On a sensorial level, one becomes two bodies while engaged in VR. This expands the number of dances possible. Options include, (1) The body movement reflexively described by the movement of the visual field of the dancer within VR (2) The movement of visuality itself that emerges when a dancer moves in real-space while responding to the visual stimulus she experiences within VR (3) The dance that can occur between the VR-immersed dancer and a partner, (4) The dance of the biological body in real space. These are but a few examples—but each participates in foregrounding a fracturing of perspective and bodily experience. Our project makes use of that fact in every way possible.

The Occupancy and Desterilization of VR

VR has so far been primarily used as a marketing tool and an environment for gaming. It is therefore compelling that Ikea’s virtual reality kitchen lacks the fantastic.  There is nothing inherently exhilarating about a VR kitchen.  The limited scope of what you can and can’t do make it inherently less interactive than any real experience. It is further strange commercially.  What is the function?  What is the target audience?  Who in their right mind would purchase a kitchen based on a virtual experience?

Journalist Oliver Roeder of FiveThirtyEight wrote that IKEA had come to dominate the author’s “internal aesthetic compass.

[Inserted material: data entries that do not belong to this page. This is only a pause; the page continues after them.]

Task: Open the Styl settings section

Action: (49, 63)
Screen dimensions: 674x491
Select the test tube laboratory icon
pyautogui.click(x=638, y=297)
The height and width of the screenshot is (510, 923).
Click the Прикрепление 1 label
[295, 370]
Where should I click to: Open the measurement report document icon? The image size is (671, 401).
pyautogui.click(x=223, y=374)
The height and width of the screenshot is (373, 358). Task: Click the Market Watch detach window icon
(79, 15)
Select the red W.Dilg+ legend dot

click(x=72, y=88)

What isn’t Ikea becomes Ikea, and what is Ikea becomes everything.” This sense of a furniture company dominating aesthetics is in itself a form of virtual reality, or a contrived control of the view of the world.  We suspect this explains’ IKEA’s investment in virtual reality: as an attempt to control or dominate the virtual aesthetic. But how?

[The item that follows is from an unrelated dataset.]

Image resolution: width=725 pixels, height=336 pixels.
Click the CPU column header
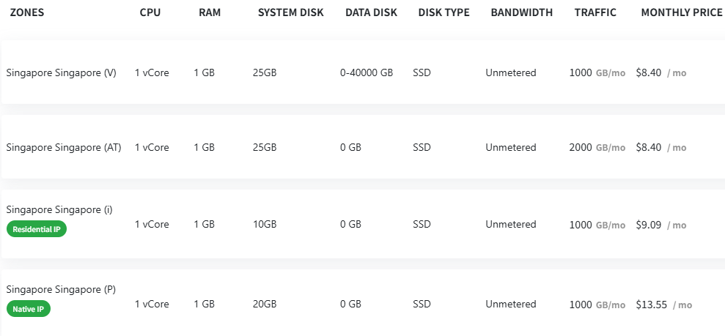150,12
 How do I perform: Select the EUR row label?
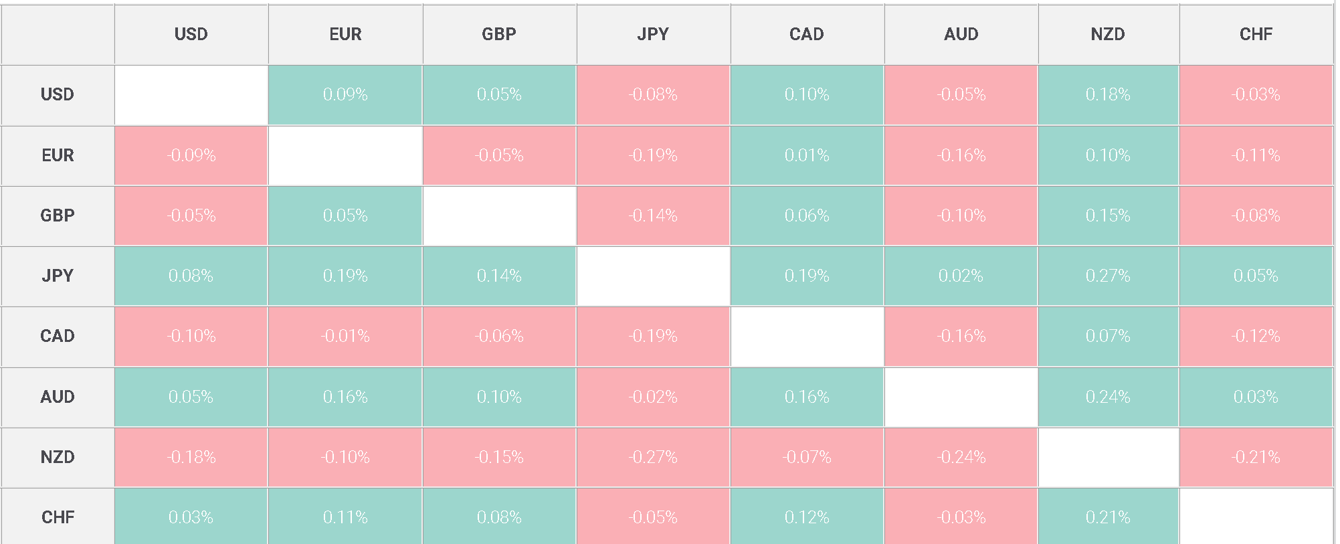tap(58, 155)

Mounting research into virtual reality has delved into its powers to alter individuals not through facts, but through affective experience. Stanford engages actively in experiments on VR and empathy, for example, showing that individuals who cut down trees inside VR—thus participating in deforestation as a form of play— are more likely to come out with a greater sense of obligation to protecting forests. Green Peace has started using VR as a public engagement tool. Participants nod their heads to swim around like Orcas, and gaze through a hole into the confining cages of another Orca suffering at Seaworld while another whale explains the terrors experienced therein. Such examples seem to emphasize a possible connection between affect and personal experience. More than this—they put faith in a profound translatability of embodied action. If nodding one’s head up and down is enough to involve the body in triggering empathetic experience, it becomes profoundly important to consider the implications of the biological body and the translatability of movement to the development of VR. Perhaps the question posed to VR shouldn’t be how it can more accurately reproduce/replicate embodied experience as it already exists, but how much our own senses of embodiment might be reproduced/re-conceived through engagement with VR.

Conclusion

Through our project, we bring these questions to the fore in a time when social engagement is progressively ‘post-factual.’ The echo chambers of internet social media bounce information off a thousand de-centered sources, needing no base in facts to recapitulate. Within this system, facts are like tables to VR—an uncanny interference that momentarily disrupts the seamlessness of affective experience. Our project is dedicated to discovering new means to foreground the interventions of physicality upon the expanded field of virtuality.